I've been trying to figure out what to tweet about #Taiwan. Today is the 15th anniversary of Massachusetts granting FULL *in-state* marriage equality to all people. Today also the day Taiwan legalized "separate but equal" marriage equality. washingtonpost.com/archive/politi…
What is happening in Taiwan is deeply personal for me as a person with Taiwanese citizen parents in law so intensely disapproved of my race and sexual orientation that they begged my spouse not to marry me, calling me mentally ill and initially refusing to meet me.
When the Supreme Court of Taiwan commanded the Taiwanese national legislature to pass a law granting same sex couples partnership rights, I celebrated. I thought finally my in law's would have to see that Taiwanese society had changed.
.@MrProfChanda warned me to temper expectations. Not because of his parents and sister (who ultimately sided with their parents in demonizing me?!) -- but because the Supreme Court gave the legislature flexibility.
They didn't have to change the civil marriage code to expand it to include all people. They could pass a separate law granting "similar" rights to non-hetero(cis)sexual couples.

That is what happened today in Taiwan.
The legislature had three options today. Of the three, the best one passed. It at least calls the partnerships "marriage" and includes some adoption rights. The other two were worse and avoided even calling the partnerships "marriage." But let's be clear, this is a mixed outcome.
1. Those of us who are Black American understand intensely that "separate but equal" is fundamentally unequal. This is not full equality.
2. The DPP -- the ruling party -- could have passed full equality and chose not to bc they thought it would preserve their power. It won't.
3. The KMT -- which came from Chian and colonized Taiwan in 1947 -- are likely to take back over the government in the next election, and they are . . . awful. They won't fix this.
4. S Court has already ruled. I don't see a judicial path to fixing this . . . for a long time.

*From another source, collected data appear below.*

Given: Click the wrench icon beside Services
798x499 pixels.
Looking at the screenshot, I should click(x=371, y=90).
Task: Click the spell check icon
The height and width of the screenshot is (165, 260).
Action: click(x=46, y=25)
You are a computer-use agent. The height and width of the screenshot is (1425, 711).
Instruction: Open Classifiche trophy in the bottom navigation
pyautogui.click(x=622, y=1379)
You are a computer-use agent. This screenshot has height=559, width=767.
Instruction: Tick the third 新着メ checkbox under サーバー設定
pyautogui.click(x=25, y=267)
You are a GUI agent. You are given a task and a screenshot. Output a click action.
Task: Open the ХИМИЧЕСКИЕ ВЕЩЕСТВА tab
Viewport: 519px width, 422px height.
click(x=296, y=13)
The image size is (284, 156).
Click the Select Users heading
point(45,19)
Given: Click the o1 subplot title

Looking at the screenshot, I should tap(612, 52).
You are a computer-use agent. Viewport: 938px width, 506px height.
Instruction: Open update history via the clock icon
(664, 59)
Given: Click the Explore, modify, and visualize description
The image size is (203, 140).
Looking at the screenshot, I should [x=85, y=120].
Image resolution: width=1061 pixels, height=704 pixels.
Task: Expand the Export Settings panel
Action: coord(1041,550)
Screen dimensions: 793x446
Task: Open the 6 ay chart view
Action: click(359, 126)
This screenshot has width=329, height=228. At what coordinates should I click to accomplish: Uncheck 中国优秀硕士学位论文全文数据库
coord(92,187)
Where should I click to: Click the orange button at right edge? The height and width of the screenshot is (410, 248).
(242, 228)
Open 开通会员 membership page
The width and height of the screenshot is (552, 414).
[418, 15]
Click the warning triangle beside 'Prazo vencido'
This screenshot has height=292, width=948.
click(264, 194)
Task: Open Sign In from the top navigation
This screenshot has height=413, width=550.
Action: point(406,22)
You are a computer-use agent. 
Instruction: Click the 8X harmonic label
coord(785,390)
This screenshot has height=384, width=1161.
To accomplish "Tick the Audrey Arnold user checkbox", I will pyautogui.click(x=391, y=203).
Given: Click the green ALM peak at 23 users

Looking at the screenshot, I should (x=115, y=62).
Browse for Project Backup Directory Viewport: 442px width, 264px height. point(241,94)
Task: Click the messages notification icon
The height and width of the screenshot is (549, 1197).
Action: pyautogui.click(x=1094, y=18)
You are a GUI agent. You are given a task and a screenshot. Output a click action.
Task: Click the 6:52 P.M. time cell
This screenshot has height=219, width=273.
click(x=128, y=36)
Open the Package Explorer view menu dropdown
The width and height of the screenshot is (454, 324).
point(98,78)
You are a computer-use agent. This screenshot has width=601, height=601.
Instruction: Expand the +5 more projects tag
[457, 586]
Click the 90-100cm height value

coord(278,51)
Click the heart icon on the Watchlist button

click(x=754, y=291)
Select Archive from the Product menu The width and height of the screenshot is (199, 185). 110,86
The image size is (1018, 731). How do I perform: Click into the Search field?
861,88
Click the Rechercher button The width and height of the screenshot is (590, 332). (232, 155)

I thought I would be happier today, but instead I am filled with anger and disappointment. Queer Taiwanese -- Queer Asians -- deserve FULL EQUALITY.

I also carry heartbreak from what happened to my family, daily. Today, it's more keen, more on the surface.
This is a positive development, but it is not the full victory that the (queer) Taiwanese diaspora -- and their multi-ethnic/racial spousal community -- deserves. I'm upset the DPP punted this to a future generation. It may be decades now. They gave up our rights for their power.
Yup, this is also my impression. They passed up the political moment where they could have made full equality a reality, and I think their political considerations were ultimately trash.